* **TASK INPUT**
= = = = =

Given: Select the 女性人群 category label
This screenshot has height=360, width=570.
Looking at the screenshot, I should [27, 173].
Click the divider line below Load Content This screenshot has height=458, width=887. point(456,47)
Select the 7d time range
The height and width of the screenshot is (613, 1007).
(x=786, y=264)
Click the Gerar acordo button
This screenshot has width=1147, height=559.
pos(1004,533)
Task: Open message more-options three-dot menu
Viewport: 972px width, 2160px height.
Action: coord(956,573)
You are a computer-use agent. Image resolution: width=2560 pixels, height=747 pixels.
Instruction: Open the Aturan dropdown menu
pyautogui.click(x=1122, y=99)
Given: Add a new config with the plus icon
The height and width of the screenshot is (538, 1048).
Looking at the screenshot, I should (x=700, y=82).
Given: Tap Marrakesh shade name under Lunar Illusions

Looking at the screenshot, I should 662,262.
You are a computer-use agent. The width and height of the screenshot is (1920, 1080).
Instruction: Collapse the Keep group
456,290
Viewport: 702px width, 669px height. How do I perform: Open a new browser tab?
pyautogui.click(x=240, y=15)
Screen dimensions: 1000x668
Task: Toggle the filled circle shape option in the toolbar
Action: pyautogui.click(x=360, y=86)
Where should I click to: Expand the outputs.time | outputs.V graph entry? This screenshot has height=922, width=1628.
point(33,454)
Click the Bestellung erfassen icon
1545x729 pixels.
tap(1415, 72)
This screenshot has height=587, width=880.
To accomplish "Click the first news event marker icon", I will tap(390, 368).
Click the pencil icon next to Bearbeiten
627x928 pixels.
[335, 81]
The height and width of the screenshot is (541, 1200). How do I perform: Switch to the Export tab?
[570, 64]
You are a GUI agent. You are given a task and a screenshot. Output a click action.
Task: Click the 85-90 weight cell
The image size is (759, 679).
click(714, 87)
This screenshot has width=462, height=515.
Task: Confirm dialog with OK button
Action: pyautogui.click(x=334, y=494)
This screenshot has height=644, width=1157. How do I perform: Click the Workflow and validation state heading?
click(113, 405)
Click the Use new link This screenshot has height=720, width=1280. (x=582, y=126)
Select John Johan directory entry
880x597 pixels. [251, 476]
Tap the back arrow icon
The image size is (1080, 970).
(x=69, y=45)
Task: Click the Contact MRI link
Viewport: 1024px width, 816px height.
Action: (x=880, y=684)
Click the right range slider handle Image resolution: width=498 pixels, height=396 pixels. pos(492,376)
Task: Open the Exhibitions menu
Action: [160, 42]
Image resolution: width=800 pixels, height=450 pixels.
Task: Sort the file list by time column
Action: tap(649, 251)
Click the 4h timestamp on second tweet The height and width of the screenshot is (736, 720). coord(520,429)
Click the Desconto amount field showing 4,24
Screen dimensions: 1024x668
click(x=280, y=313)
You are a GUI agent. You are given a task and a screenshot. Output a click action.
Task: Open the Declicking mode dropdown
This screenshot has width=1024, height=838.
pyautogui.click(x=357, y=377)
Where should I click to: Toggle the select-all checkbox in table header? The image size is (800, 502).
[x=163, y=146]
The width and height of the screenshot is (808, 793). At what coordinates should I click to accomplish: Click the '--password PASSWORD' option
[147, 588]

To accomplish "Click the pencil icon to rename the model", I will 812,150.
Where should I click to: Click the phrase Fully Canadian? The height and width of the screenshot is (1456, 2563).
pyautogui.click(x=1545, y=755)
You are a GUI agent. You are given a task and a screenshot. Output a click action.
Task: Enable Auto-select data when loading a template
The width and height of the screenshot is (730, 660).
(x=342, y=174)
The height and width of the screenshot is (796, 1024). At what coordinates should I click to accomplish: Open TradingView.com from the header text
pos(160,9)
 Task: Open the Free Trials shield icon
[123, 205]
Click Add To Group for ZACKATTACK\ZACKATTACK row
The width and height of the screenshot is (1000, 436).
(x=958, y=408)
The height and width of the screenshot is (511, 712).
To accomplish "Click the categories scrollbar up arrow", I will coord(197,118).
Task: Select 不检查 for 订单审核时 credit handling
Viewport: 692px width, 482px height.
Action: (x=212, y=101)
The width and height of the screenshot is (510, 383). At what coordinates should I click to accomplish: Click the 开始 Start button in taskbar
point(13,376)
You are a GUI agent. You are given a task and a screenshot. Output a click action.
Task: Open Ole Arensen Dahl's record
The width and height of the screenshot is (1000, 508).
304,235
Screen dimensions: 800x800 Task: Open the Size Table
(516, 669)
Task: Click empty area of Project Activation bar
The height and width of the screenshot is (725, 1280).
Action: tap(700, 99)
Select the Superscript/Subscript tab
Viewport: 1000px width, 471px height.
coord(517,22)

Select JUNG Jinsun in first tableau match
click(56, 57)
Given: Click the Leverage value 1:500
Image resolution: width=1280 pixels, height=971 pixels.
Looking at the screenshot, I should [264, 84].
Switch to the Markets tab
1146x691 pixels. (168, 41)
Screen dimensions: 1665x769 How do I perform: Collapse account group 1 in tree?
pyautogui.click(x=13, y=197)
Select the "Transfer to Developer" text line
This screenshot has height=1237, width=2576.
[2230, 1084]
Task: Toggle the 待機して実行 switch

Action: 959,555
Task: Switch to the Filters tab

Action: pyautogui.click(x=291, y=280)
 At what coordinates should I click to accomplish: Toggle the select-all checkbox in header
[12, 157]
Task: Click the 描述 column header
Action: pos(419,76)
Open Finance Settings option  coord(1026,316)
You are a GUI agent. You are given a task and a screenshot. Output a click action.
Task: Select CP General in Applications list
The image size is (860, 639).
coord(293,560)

= = = = =

* **TASK INSTRUCTIONS**
Return, please, every line from the one that contains "Task: Toggle the 待機して実行 switch" through the final line of the listing, exactly, and no others.

* **TASK RESULT**
Task: Toggle the 待機して実行 switch

Action: 959,555
Task: Switch to the Filters tab

Action: pyautogui.click(x=291, y=280)
 At what coordinates should I click to accomplish: Toggle the select-all checkbox in header
[12, 157]
Task: Click the 描述 column header
Action: pos(419,76)
Open Finance Settings option  coord(1026,316)
You are a GUI agent. You are given a task and a screenshot. Output a click action.
Task: Select CP General in Applications list
The image size is (860, 639).
coord(293,560)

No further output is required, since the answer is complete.